Cynthia Albritton, Known as Cynthia Plaster Caster, Dies at 74

She had been battling “a long illness”

NEW YORK – OCTOBER 29: Cynthia Plaster Caster attends the 1st Annual Guggenheim Art Awards at the Solomon R. Guggenheim Museum on October 29, 2009 in New York City. (Photo by Roger Kisby/Getty Images)

Artist Cynthia Plaster Caster (born Cynthia Albritton on May 24, 1947) died on April 21, 2022 after a long illness. A release confirmed the news of her death.
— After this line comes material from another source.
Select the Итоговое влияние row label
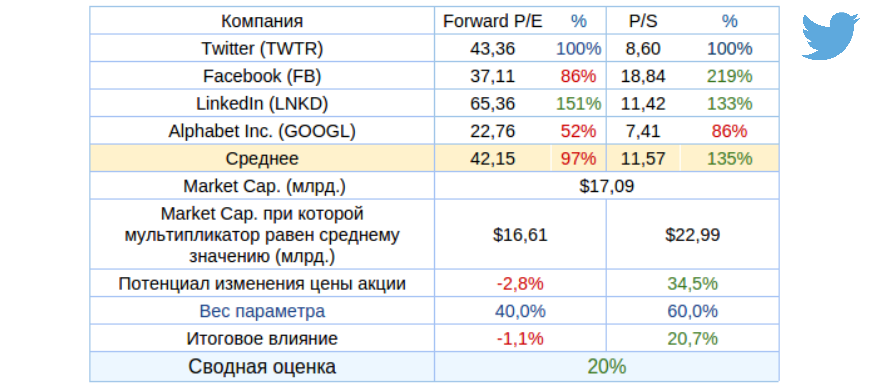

The self-described “recovering groupie” and sculptor gained fame for creating plaster casts of the erect penises of famous people. By the end of her career, Albritton had sculpted a collection of 50 plaster penises from famous filmmakers, artists, and musicians.

Plaster Caster’s eclectic group of subjects began with rock musicians in 1968. Her collection included the likes of Jimi Hendrix, Wayne Kramer of MC5, and Pete Shelley of The Buzzcocks. Later on, she would expand her catalog to also include plaster casts of breasts from female musicians such as Laetitia Sadier of Stereolab, Sally Timms of The Mekons, and Karen O of The Yeah Yeah Yeahs.

Upon meeting Frank Zappa, Albritton became his patron as he found casting erect penises to be humorous as well and would end up moving to Los Angeles to pursue this art form.

The exhibition did not take off due to the sudden lack of participation from famous musicians. No casts were made between 1971 and 1980. In 2000, Albritton finally held her first exhibit of the plaster penises in New York City. She soon began to sculpt breasts as well. The songs “Five Short Minutes” by Jim Croce and “Plaster Caster” by KISS are both inspired by and immortalize her. She is also mentioned in Momus’ song “The Penis Song” on his album Folktronic and the Le Tigre song “Nanny Nanny Boo Boo.”

In 2010, she ran for mayor of Chicago on the “Hard Party” ticket.